## EXERCISE DIRECTIONS
All the data below needs to be retyped exactly as shown.

** DATA RECORDS follows **

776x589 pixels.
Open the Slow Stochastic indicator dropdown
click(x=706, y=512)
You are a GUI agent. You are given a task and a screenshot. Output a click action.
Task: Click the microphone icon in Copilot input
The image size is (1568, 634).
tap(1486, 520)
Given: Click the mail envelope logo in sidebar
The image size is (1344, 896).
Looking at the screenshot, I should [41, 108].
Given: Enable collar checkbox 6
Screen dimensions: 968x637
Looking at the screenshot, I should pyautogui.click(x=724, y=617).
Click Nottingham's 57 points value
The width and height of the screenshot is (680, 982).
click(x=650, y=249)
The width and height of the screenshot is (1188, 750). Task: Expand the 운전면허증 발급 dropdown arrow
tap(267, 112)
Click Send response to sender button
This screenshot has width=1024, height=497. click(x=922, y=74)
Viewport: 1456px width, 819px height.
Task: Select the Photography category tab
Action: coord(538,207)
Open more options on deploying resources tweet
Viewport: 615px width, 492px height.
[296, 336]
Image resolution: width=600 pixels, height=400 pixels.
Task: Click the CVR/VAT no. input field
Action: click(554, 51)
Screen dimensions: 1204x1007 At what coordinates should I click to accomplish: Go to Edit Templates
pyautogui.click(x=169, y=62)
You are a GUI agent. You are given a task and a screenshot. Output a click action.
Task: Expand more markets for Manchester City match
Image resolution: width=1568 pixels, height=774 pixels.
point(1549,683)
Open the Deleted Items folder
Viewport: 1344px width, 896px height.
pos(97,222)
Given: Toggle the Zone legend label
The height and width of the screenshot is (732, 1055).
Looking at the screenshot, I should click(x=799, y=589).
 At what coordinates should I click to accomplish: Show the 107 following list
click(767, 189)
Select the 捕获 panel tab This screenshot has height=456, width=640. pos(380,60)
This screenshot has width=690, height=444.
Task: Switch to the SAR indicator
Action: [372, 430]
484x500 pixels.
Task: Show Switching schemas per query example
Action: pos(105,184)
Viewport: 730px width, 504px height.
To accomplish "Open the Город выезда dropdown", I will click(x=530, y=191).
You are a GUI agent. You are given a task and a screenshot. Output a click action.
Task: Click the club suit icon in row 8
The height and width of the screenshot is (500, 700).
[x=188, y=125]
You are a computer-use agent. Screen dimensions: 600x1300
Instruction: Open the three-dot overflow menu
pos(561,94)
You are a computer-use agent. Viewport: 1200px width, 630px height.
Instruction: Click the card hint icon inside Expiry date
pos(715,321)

** End of DATA RECORDS **

## RESULT OF THE TASK
776x589 pixels.
Open the Slow Stochastic indicator dropdown
click(x=706, y=512)
You are a GUI agent. You are given a task and a screenshot. Output a click action.
Task: Click the microphone icon in Copilot input
The image size is (1568, 634).
tap(1486, 520)
Given: Click the mail envelope logo in sidebar
The image size is (1344, 896).
Looking at the screenshot, I should [41, 108].
Given: Enable collar checkbox 6
Screen dimensions: 968x637
Looking at the screenshot, I should pyautogui.click(x=724, y=617).
Click Nottingham's 57 points value
The width and height of the screenshot is (680, 982).
click(x=650, y=249)
The width and height of the screenshot is (1188, 750). Task: Expand the 운전면허증 발급 dropdown arrow
tap(267, 112)
Click Send response to sender button
This screenshot has width=1024, height=497. click(x=922, y=74)
Viewport: 1456px width, 819px height.
Task: Select the Photography category tab
Action: coord(538,207)
Open more options on deploying resources tweet
Viewport: 615px width, 492px height.
[296, 336]
Image resolution: width=600 pixels, height=400 pixels.
Task: Click the CVR/VAT no. input field
Action: click(554, 51)
Screen dimensions: 1204x1007 At what coordinates should I click to accomplish: Go to Edit Templates
pyautogui.click(x=169, y=62)
You are a GUI agent. You are given a task and a screenshot. Output a click action.
Task: Expand more markets for Manchester City match
Image resolution: width=1568 pixels, height=774 pixels.
point(1549,683)
Open the Deleted Items folder
Viewport: 1344px width, 896px height.
pos(97,222)
Given: Toggle the Zone legend label
The height and width of the screenshot is (732, 1055).
Looking at the screenshot, I should click(x=799, y=589).
 At what coordinates should I click to accomplish: Show the 107 following list
click(767, 189)
Select the 捕获 panel tab This screenshot has height=456, width=640. pos(380,60)
This screenshot has width=690, height=444.
Task: Switch to the SAR indicator
Action: [372, 430]
484x500 pixels.
Task: Show Switching schemas per query example
Action: pos(105,184)
Viewport: 730px width, 504px height.
To accomplish "Open the Город выезда dropdown", I will click(x=530, y=191).
You are a GUI agent. You are given a task and a screenshot. Output a click action.
Task: Click the club suit icon in row 8
The height and width of the screenshot is (500, 700).
[x=188, y=125]
You are a computer-use agent. Screen dimensions: 600x1300
Instruction: Open the three-dot overflow menu
pos(561,94)
You are a computer-use agent. Viewport: 1200px width, 630px height.
Instruction: Click the card hint icon inside Expiry date
pos(715,321)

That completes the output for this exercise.